→ **DATASET RECORDS**
+ + + +
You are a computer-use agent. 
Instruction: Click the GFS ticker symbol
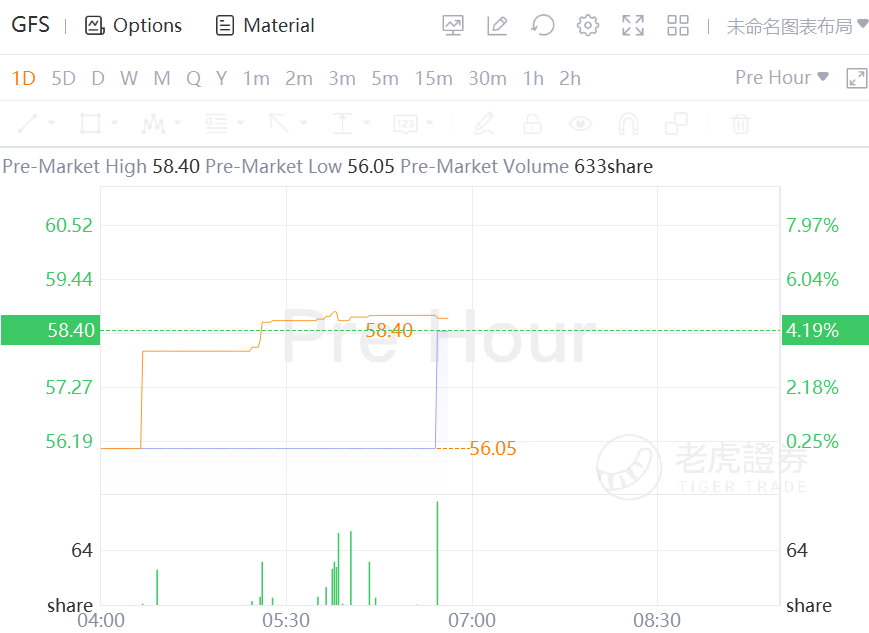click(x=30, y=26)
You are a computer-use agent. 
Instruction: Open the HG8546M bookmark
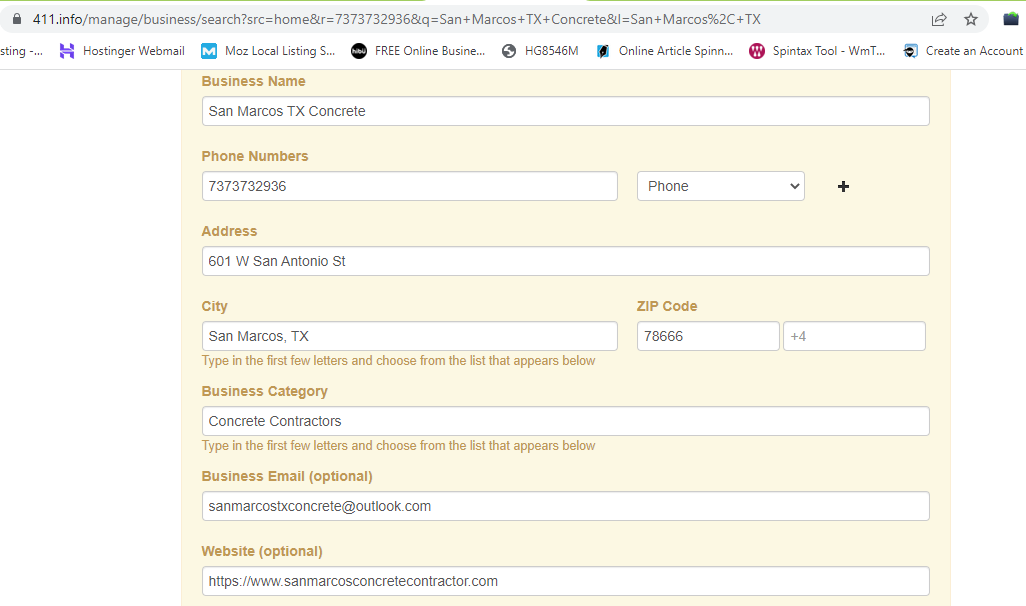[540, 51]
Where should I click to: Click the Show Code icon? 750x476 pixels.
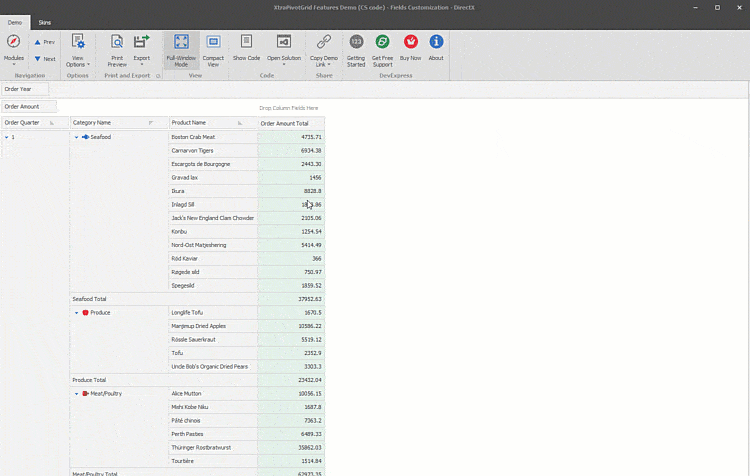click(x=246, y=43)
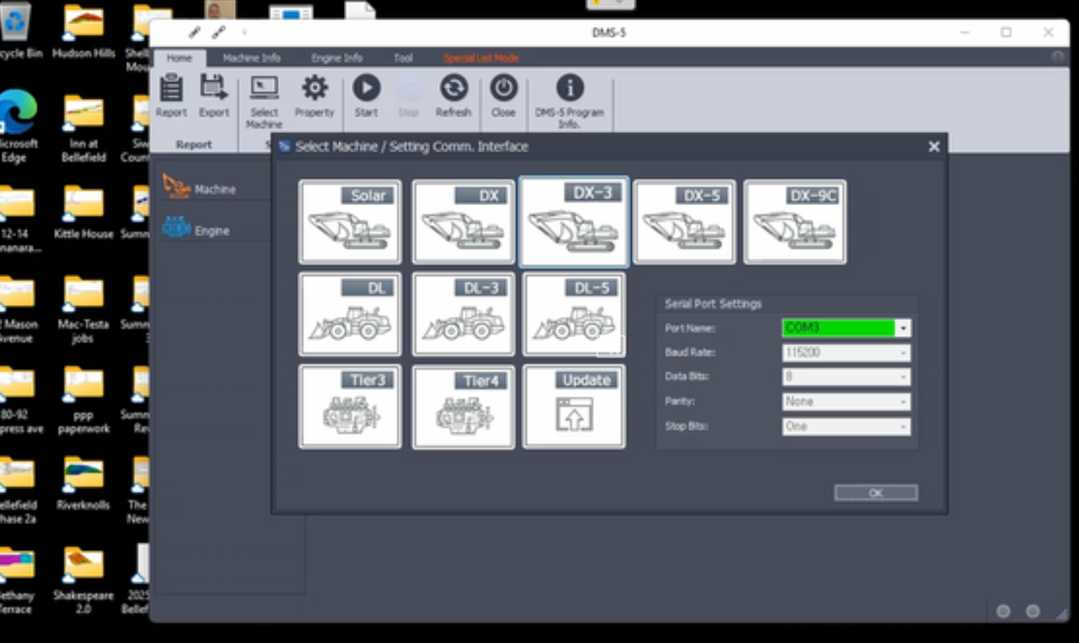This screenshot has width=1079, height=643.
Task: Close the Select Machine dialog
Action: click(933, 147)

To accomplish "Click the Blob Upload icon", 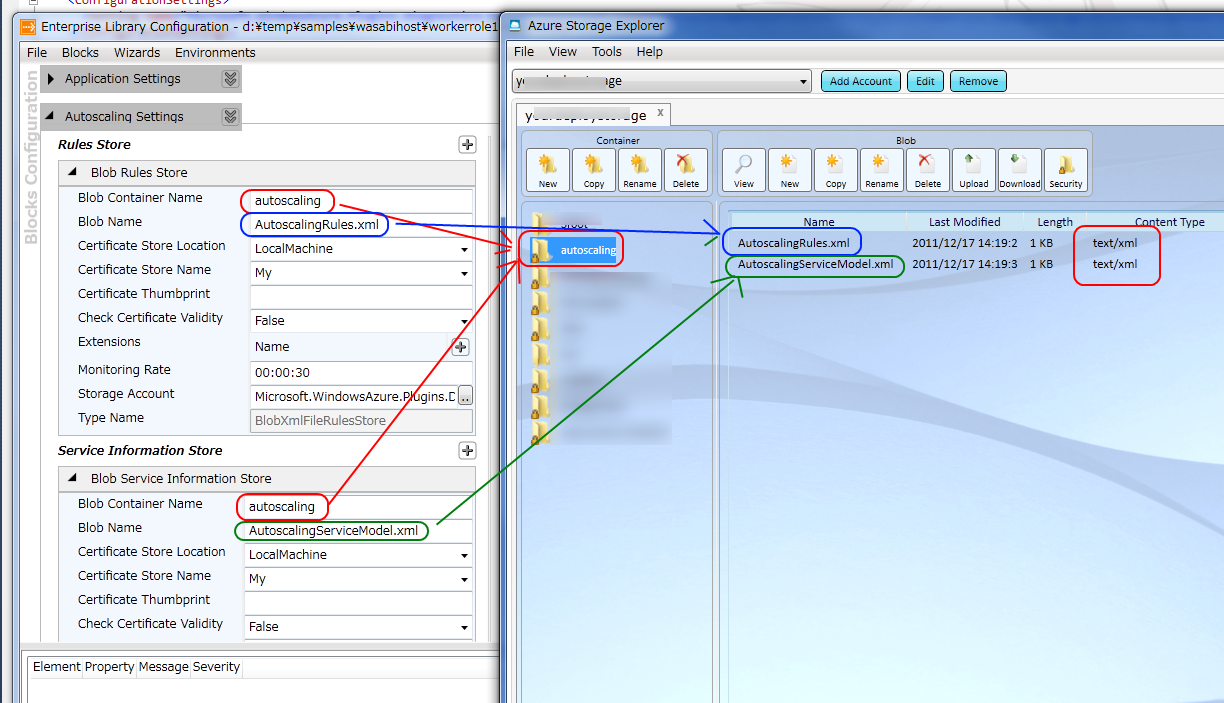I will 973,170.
+ + + +
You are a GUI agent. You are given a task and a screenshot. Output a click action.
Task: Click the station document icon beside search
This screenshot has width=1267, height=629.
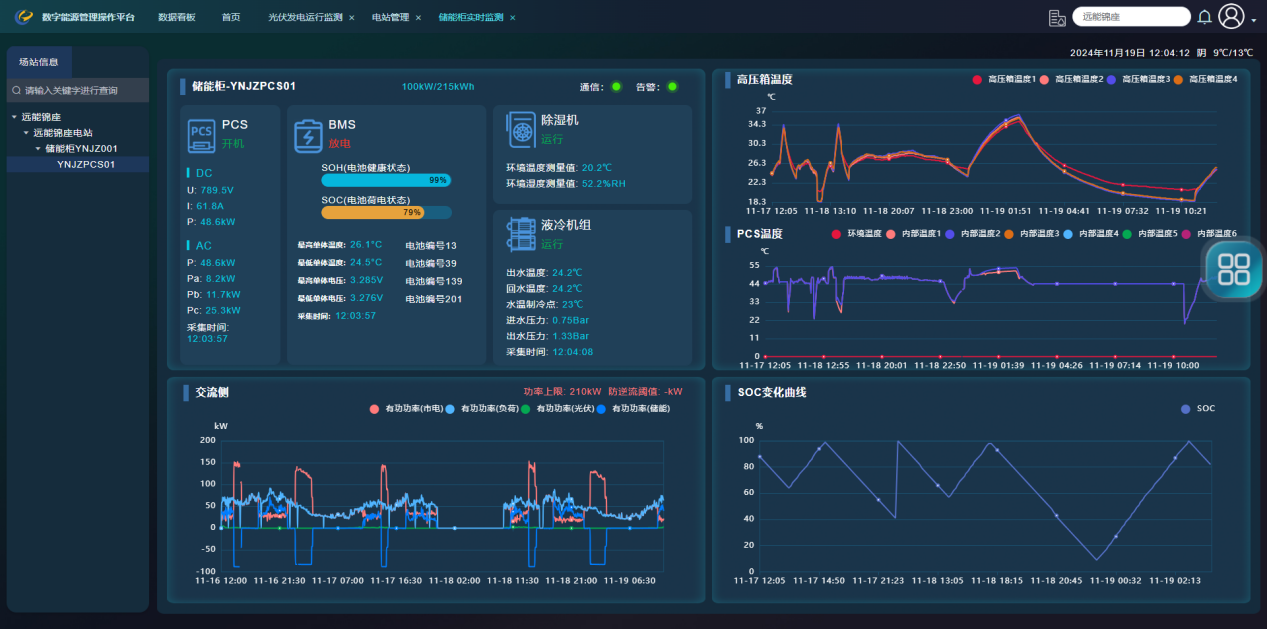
+ + + +
→ **WHAT YOU NEED TO DO**
Using the data above, reproduce exactly the lines from the line that contains "You are a GUI" through the line that contains "This screenshot has width=1267, height=629.", including both.

→ **RESULT**
You are a GUI agent. You are given a task and a screenshot. Output a click action.
Task: Click the station document icon beside search
This screenshot has width=1267, height=629.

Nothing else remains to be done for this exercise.